Ulster GAA in conjunction with The Northern Ireland Anti-Bullying Forum (NIABF) and the Child Protection in Sport Unit (CPSU), are calling on all units of the Association to take part in Anti-Bullying Week between 13th and 17th November 2017. This year’s theme for the campaign is “All Different, All Equal” which looks at how we can help children and young people celebrate what makes them, and others, unique and help them understand why it’s important that every child feels included in sport and is able to be themselves without fear of bullying.
The GAA Tackling Bullying Programme is a resource developed by the GAA to provide assistance to members to help them deal with incidents of Bullying. The two-hour training workshop is suitable for Coaches, Parents, committee members and other Club personnel and also includes a range of publicity materials for Clubs. The workshop aims to equip participants with tools and skills that will enable them to identify, prevent and resolve incidents of Bullying that may occur in their clubs. Bullying is an issue that causes many problems within our clubs and communities, and we encourage all clubs to consider these top 5 tips:
1. Support the campaign by displaying the promotional materials and attending the workshop.
2. Formally adopt the Anti Bullying Policy at Club Executive level & inform members.
3. Create a culture within the club where children and young people are encouraged to raise concerns and tell a trusted adult if they are on the receiving end of this type of behavior or have witnessed it happening to others in the club.
4. First response by coaches/mentors when they see this type of behaviour happening is vital.
5. Adopt a zero tolerance approach to this type of behaviour where it is regarded as a serious breach of the Code of Behaviour and shall be dealt with accordingly.
Cyber Bullying – This is bullying behaviour that takes place via mobile phone or through the internet via email/instant messaging/social networking sites/Texts/messages or images that are sent or posted on sites, which hurt, intimidate or embarrass another person. Cyber Bullying is no different from any other forms of bullying in that the behaviour is the same and the impact no less devastating, and therefore incidents of cyber bullying should be treated as though they happened in real time. If you are aware of someone being cyberbullied, please consider the following:
· Listen and learn about what has been going on, for how long, where it has been taking place and what exactly has been happening. If you are not their parent/guardian ensure you make them aware of the situation.
· Suggest that they do not open messages from the addresses/numbers but allow you/parent/guardian to open them instead.
· Consider changing their mobile number and restrict access to the number.

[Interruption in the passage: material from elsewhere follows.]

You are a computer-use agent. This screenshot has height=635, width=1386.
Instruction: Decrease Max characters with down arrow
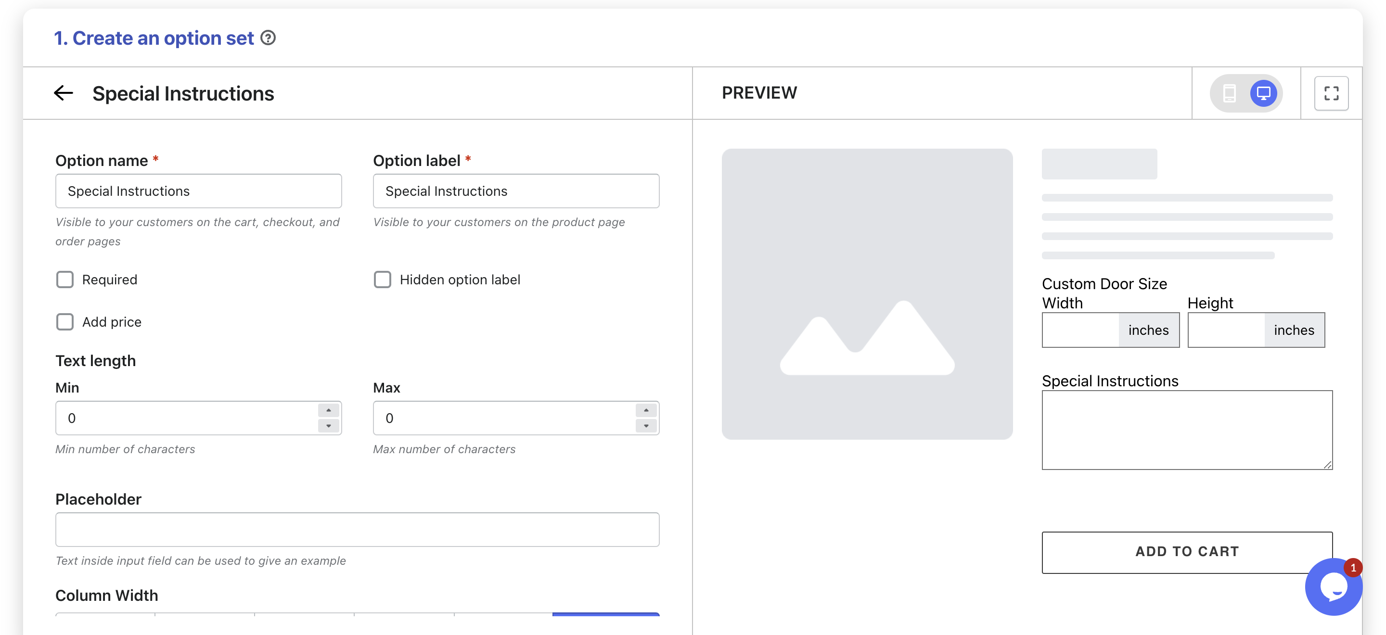tap(646, 426)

· Changing online profile log in and passwords, and using the ‘reporting’ feature that is available on most social media sites asking for offending messages and photos to be removed. Ensure that online profiles are made private and only shared with friends. Restrict what can be posted to your profile until after you have given permission.
· Involve other agencies if necessary, including PSNI/Childline or NSPCC.
· Support the young person, your initial reaction is vital – Listen, Learn, Involve and Resolve.
Our Games – Our Code, the Code of Best Practice in Youth Sport for the GAA includes the Anti- Bullying Policy, which aims to adopt a whole organisational approach to addressing bullying and provides advice and support to clubs in the area of Safeguarding. We remind all clubs to implement the Code of Behaviour with all relevant personnel in your club including players/coaches/committee members/parents/referees and supporters at the start of each season. It is also appropriate at this time of year to remind you to make sure that all those working with children and young people in your club have been appropriately trained and adequately vetted prior to commencing work in the club.